Biomarker quantification

PsA is a heterogeneous disease with local and systemic manifestations involving multiple tissues. Thus, several biomarkers reflecting synovitis, enthesitis, cartilage remodeling, immune cell activity, and systemic inflammation were measured in serum and SF samples. In the serum samples, seven markers related to ECM turnover and three markers related to inflammation were measured using ELISA-based technology, according to the manufacturer’s instructions (Nordic Bioscience A/S, Herlev, Denmark; Table 1): markers of type I, III, and IV, VI collagen degradation (nordicC1M™, cat no. 1000-01, nordicC3M™ cat no. 1200-02, nordicC4M™ cat no. 1300-02, nordicC6M™ cat no. 1500-01, respectively), markers of type III, IV, and VI collagen formation (nordicPRO-C3™ cat no. 1700-06, nordicPRO-C4™ cat no. 8000, nordicPRO-C6™ cat no. 4000-02, respectively), and markers of inflammation (nordicVICM™ cat no. 1800, nordicCPa9-HNE™ cat no.
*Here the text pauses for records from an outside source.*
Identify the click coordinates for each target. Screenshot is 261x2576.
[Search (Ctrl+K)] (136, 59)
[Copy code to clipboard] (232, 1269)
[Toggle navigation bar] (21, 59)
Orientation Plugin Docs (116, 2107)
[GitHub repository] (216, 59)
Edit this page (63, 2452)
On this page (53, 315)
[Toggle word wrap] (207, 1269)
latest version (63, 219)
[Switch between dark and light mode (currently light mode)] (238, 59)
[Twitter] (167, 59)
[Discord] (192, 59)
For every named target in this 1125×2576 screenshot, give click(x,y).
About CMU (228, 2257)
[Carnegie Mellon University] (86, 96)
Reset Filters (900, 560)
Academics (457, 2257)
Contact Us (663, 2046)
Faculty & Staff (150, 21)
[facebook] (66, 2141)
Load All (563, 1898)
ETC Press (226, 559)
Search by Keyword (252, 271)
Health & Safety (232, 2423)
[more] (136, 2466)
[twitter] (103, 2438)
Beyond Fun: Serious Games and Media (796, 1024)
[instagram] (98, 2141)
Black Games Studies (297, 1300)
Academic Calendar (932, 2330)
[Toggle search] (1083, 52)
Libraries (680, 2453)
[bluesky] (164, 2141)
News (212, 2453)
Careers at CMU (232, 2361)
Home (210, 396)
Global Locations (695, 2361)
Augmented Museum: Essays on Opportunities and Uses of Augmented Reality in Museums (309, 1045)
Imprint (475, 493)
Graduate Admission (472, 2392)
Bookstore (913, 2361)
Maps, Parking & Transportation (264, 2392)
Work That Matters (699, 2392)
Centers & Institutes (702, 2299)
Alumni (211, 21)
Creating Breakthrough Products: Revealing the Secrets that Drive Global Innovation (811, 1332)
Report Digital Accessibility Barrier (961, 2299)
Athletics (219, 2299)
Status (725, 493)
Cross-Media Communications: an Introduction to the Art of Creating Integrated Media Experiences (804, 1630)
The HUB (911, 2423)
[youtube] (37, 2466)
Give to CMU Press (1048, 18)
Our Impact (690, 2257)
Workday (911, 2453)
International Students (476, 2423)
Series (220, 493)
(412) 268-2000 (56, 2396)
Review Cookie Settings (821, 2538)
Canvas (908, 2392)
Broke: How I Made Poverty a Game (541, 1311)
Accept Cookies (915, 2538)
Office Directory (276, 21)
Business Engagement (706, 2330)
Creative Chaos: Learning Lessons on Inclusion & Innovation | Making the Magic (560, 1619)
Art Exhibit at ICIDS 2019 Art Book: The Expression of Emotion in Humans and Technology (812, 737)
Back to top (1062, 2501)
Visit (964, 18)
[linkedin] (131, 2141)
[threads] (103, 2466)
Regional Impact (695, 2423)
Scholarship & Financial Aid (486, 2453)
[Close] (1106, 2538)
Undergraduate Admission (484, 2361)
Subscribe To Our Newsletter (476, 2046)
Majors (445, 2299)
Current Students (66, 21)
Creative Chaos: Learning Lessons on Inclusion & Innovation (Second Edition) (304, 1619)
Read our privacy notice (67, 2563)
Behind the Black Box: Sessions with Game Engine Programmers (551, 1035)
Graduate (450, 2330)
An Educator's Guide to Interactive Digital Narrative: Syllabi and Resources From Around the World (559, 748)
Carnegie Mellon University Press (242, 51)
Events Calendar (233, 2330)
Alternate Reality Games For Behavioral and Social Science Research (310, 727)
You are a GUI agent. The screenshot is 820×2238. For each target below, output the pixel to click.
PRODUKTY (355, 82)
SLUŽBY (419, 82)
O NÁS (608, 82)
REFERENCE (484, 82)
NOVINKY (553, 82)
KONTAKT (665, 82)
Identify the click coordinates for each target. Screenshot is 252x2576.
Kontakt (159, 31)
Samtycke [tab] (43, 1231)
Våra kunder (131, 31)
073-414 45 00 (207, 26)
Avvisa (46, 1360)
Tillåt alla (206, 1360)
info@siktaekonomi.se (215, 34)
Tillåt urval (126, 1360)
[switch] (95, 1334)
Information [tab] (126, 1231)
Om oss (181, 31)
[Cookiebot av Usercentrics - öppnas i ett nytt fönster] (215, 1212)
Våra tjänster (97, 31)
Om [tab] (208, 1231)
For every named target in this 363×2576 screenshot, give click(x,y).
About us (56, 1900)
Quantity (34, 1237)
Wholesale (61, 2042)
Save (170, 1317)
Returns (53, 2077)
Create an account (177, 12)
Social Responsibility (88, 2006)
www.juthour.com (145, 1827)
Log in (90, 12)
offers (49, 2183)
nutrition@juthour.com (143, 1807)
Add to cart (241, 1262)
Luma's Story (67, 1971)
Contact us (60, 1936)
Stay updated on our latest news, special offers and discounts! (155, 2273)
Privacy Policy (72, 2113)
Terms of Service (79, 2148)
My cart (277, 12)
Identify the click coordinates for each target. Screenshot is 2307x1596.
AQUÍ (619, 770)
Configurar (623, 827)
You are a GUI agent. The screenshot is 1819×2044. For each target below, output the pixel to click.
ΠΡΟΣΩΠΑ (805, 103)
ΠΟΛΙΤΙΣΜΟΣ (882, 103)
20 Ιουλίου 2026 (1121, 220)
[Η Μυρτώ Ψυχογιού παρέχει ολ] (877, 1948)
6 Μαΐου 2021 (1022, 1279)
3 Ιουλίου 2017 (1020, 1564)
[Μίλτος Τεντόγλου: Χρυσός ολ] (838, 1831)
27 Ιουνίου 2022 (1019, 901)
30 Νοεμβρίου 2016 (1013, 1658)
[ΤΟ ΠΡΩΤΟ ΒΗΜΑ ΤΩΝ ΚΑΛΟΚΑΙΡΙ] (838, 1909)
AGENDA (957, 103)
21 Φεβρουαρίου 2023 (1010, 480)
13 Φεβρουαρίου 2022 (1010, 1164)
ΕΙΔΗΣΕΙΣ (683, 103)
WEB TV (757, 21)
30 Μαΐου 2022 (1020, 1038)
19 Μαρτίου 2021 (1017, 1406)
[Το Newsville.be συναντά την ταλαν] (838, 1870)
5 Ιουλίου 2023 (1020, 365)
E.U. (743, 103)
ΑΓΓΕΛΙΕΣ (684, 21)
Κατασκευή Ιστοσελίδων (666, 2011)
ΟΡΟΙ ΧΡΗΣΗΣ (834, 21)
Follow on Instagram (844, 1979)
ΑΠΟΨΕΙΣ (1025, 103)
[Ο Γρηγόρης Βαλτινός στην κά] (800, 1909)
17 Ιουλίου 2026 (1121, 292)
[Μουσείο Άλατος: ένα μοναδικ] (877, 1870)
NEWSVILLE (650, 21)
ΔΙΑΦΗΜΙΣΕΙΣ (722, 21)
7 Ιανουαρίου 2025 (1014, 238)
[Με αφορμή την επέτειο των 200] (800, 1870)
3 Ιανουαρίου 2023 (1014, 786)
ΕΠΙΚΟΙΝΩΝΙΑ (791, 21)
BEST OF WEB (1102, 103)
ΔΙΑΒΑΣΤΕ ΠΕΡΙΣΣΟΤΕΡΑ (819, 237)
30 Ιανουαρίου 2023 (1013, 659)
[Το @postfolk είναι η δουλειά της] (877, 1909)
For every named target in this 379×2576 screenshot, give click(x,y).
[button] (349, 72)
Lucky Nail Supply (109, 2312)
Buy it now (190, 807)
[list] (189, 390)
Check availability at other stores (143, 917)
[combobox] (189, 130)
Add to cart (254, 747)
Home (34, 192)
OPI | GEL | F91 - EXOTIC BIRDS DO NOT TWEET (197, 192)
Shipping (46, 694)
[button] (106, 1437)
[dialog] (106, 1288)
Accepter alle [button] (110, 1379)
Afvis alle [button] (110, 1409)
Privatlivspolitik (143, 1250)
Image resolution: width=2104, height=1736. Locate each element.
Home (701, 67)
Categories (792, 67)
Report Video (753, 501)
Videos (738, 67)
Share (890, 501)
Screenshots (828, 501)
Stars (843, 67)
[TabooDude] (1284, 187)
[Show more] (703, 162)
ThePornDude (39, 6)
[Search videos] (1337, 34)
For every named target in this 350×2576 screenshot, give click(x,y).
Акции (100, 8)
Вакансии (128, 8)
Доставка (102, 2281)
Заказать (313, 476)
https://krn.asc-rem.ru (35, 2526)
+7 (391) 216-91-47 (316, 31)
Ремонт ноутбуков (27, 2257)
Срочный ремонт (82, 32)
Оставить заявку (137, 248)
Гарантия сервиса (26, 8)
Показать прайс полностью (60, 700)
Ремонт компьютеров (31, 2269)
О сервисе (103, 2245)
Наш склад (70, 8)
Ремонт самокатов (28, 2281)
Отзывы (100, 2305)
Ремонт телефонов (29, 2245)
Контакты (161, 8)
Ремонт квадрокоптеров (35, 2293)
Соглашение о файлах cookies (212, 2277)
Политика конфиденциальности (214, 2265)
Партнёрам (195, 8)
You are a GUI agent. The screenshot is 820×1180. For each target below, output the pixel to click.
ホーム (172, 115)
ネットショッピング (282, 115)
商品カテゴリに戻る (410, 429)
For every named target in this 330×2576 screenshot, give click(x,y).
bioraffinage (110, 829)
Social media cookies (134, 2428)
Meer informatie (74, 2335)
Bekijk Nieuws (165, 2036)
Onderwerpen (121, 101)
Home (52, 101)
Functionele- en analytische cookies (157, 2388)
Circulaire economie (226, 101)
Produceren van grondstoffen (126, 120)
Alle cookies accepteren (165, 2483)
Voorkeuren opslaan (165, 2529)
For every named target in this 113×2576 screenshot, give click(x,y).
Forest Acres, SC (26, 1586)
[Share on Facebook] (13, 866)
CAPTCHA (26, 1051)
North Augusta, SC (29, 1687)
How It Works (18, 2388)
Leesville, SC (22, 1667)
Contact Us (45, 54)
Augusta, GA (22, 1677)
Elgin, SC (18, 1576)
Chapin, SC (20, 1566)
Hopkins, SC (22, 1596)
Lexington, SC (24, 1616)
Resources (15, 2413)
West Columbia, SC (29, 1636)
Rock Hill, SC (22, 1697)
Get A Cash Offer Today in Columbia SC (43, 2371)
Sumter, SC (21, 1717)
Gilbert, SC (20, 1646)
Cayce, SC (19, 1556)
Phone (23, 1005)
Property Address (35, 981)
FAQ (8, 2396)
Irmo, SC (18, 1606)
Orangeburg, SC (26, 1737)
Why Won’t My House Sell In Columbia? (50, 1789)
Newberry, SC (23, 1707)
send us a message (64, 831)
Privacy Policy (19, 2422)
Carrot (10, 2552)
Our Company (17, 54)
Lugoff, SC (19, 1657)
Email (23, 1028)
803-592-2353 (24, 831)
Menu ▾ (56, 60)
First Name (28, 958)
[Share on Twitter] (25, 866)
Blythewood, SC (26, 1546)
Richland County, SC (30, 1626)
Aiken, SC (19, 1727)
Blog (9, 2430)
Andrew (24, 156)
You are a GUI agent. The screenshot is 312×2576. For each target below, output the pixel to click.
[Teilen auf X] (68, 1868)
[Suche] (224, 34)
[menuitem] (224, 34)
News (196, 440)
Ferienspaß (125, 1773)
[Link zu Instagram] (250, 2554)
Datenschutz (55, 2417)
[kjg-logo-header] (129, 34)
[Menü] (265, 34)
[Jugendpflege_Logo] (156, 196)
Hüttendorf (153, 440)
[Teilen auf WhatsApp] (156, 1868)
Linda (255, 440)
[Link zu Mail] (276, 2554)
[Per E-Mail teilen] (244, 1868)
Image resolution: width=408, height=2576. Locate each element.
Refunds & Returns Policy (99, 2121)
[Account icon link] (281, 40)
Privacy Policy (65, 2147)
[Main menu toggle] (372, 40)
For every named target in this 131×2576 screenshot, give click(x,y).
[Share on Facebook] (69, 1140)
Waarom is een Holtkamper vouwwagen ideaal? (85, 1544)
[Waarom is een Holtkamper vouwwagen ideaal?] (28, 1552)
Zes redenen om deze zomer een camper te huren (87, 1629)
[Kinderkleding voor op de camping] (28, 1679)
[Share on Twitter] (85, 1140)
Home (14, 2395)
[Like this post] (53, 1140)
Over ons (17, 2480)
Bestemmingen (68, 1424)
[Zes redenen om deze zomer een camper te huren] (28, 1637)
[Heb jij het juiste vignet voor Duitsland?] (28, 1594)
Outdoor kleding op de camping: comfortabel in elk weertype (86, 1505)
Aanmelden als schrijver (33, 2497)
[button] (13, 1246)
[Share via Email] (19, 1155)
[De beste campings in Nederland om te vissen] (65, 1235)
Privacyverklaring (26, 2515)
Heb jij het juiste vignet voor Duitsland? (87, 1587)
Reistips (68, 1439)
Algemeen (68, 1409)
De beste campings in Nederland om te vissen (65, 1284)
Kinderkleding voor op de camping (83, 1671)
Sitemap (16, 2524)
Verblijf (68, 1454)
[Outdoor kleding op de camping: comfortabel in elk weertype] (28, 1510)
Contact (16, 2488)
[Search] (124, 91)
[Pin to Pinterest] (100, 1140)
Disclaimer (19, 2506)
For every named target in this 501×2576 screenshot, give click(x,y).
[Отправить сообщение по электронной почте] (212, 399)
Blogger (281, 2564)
R1031-00, nordicCRPM™ cat no. 7000, respectively). Additionally, markers of type II collagen formation (nordicPRO-C2™ cat no. N120-00), aggrecan degradation (nordicARGS™ cat no. 4900), fibronectin remodeling (nordicFBN-C™, cat no. N101-00), inflammatory markers (nordicVICM™ cat no. 1800, nordicCPa9-HNE™ cat no. R1031-00, respectively) were measured in SF using assays manufactured by Nordic Bioscience, as previously described (Table 1). Each ELISA plate included samples from each of the different disease groups in duplicates. Markers in the samples were re-assayed if the coefficient of variation (CV) between the duplicates was higher than 20%.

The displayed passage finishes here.